Metro: Last Light: The Kotaku Review

Late last week, PR advised reviewers to turn off PhysX on AMD cards, which does help performance, but the game still feels substantially less optimised for AMD machines. (Last Light carries the endorsement and branding of Nvidia, the company who make GeForce cards, but not of AMD.) On an AMD 6870, it’d generally run at High-to-Very High settings and keep at 40-60FPS, but often it would dip into the nether regions below 20FPS. On my GeForce card, however, it ran the same settings in a 45-60FPS sweet spot for the majority of the game, and only occasionally dipped down to 30.

I don’t have either console copy of Last Light, but Chris in the New York office has been testing out the 360 version and reports that it works for the most part, though it has crashed on him once. And, not to freak anyone out, but Luke played the game on an AMD 6950 and it completely fried his card after about 15 minutes of playtime. His video card is now unusable. Did the game cause that, or something else? There are too many variables to say for sure. I have yet to see anyone else report anything like that, at least.

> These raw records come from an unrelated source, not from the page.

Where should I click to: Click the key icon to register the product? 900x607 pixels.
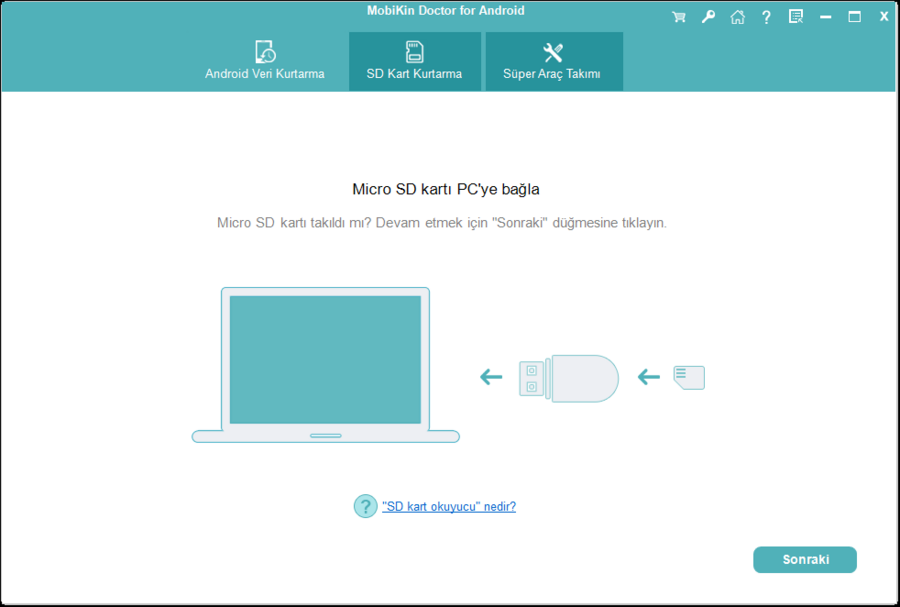708,16
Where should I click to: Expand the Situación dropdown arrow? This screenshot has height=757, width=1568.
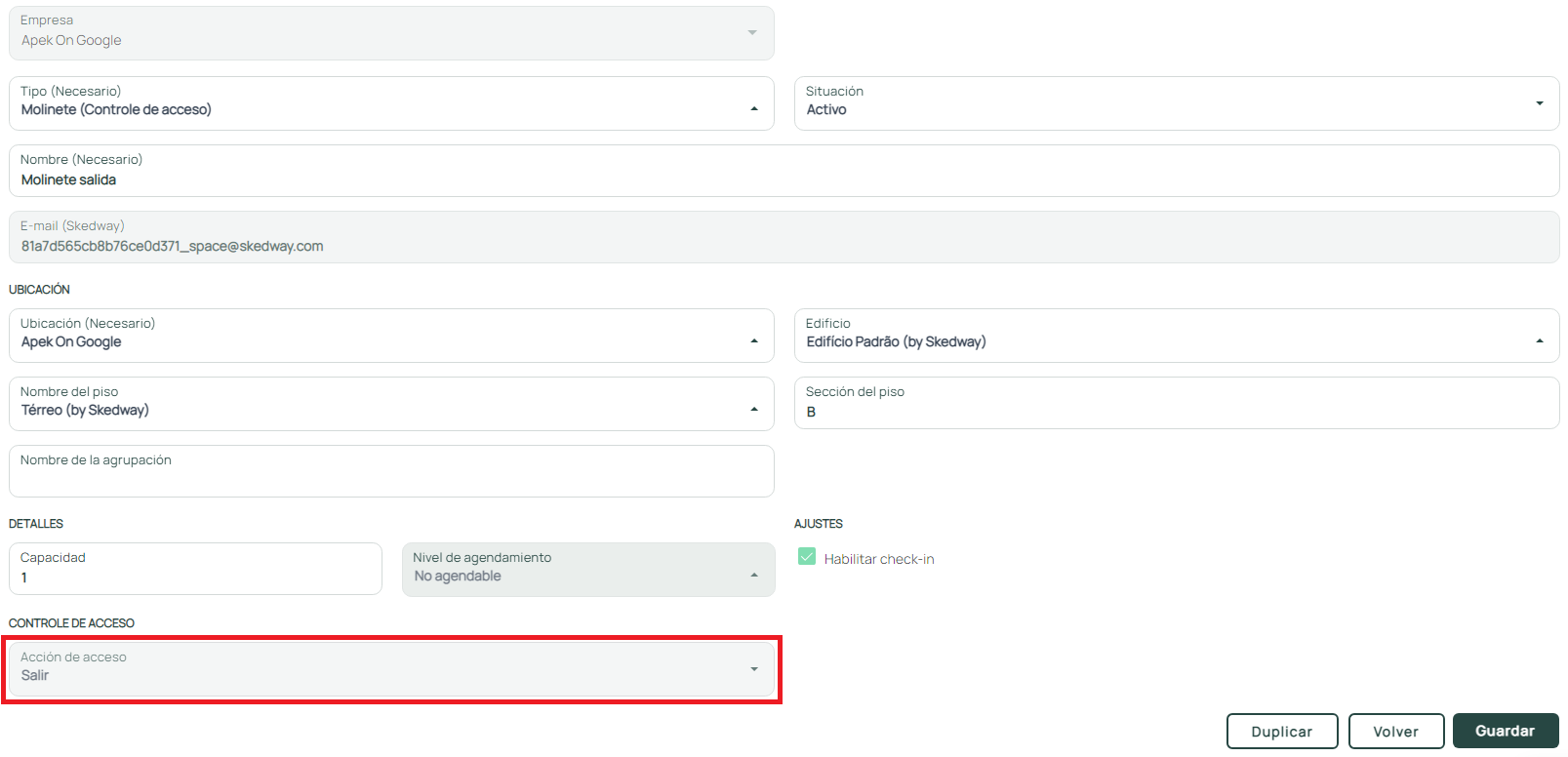pos(1539,103)
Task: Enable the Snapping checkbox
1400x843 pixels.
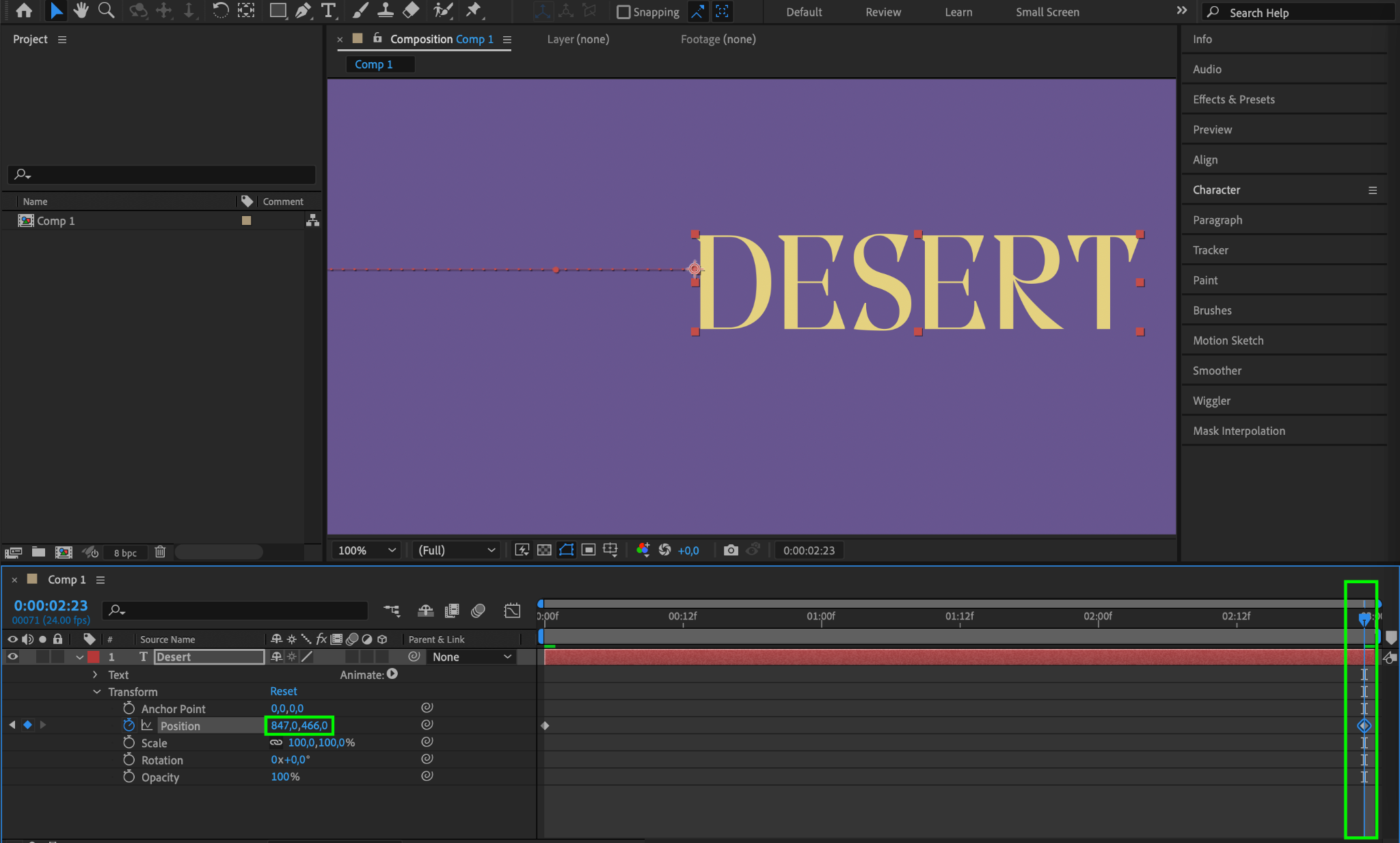Action: click(623, 12)
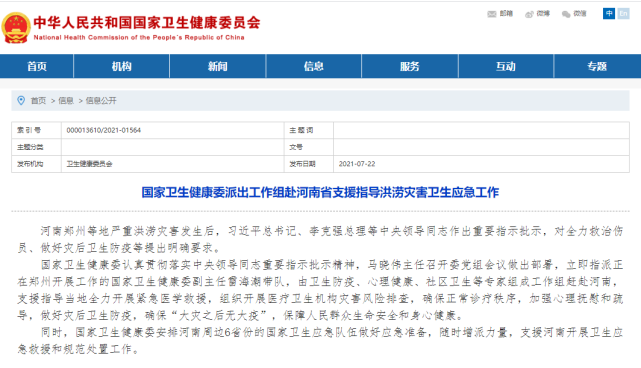Click the WeChat 微信 bubble icon
Image resolution: width=641 pixels, height=368 pixels.
coord(566,14)
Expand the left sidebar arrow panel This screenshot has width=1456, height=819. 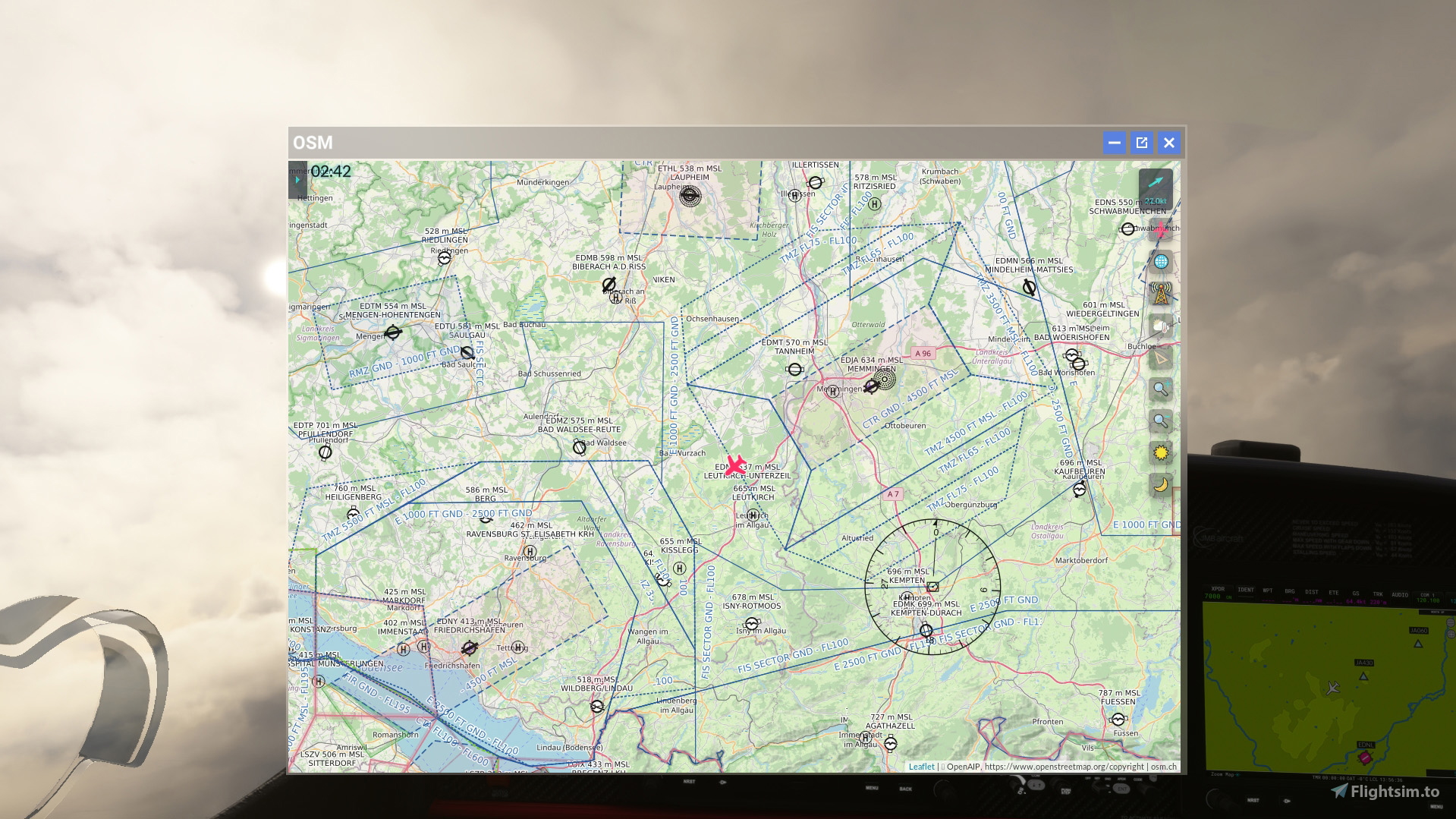pyautogui.click(x=297, y=181)
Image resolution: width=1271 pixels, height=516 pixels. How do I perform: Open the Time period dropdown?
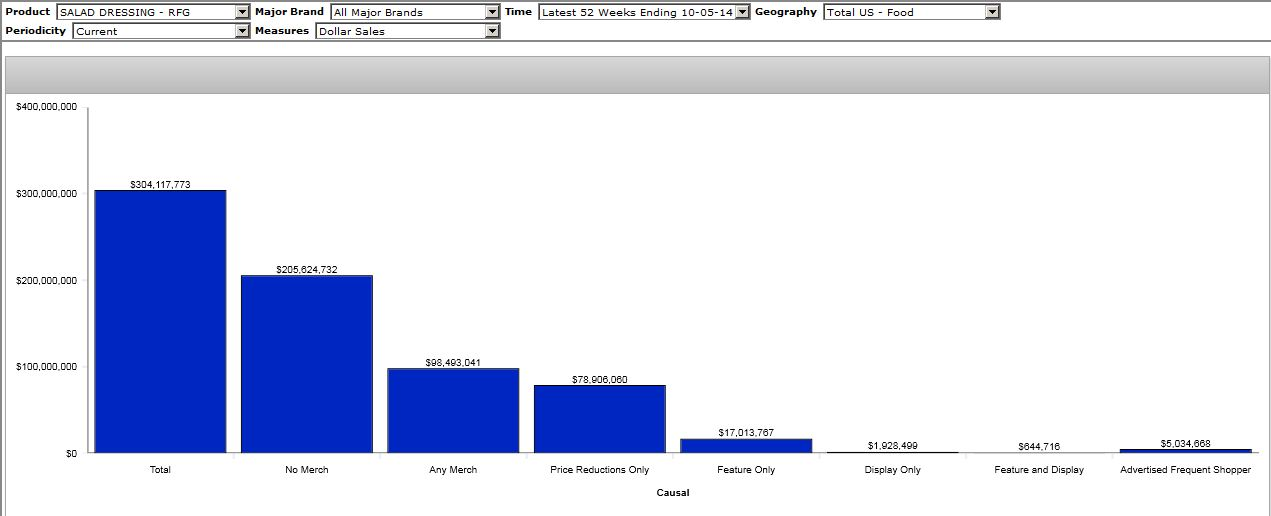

I don’t feel I have enough information to say anything definitive about the game’s PC performance, so I’ll keep an eye on forums once the game is out and there’s a larger sample-size of players. But what I can say definitively is that while Last Light mostly worked fine on my GeForce-based PC, this game has a few more technical problems than it ought to.

I’ve been emailing with Deep Silver PR about Last Light‘s performance issues, though I don’t yet have any official word on a patch or any planned fixes. I’ve also reached out to AMD to ask if they’re going to issue new drivers. I’ll update once I know more. For the time being, if you can bear to wait, I’d recommend holding off on Last Light if you’re using an AMD graphics card, as the game will hopefully get more playable in the near future. And hey, there’s already a Last Light-optimized beta driver out for GeForce cards, which I haven’t tested but which Nvidia claims further improves performance.

Despite those technical irritations, I very much enjoyed the majority of my time with Metro: Last Light. (Oh, the power of well-wrought atmosphere!) It’s a game of stark, nightmarish beauty, and while it borrows liberally from many other games — among them S.T.A.L.K.E.R., Half-Life 2, Far Cry 2 and its own predecessor — Last Light still manages to forge a weighty, worthy identity of its own.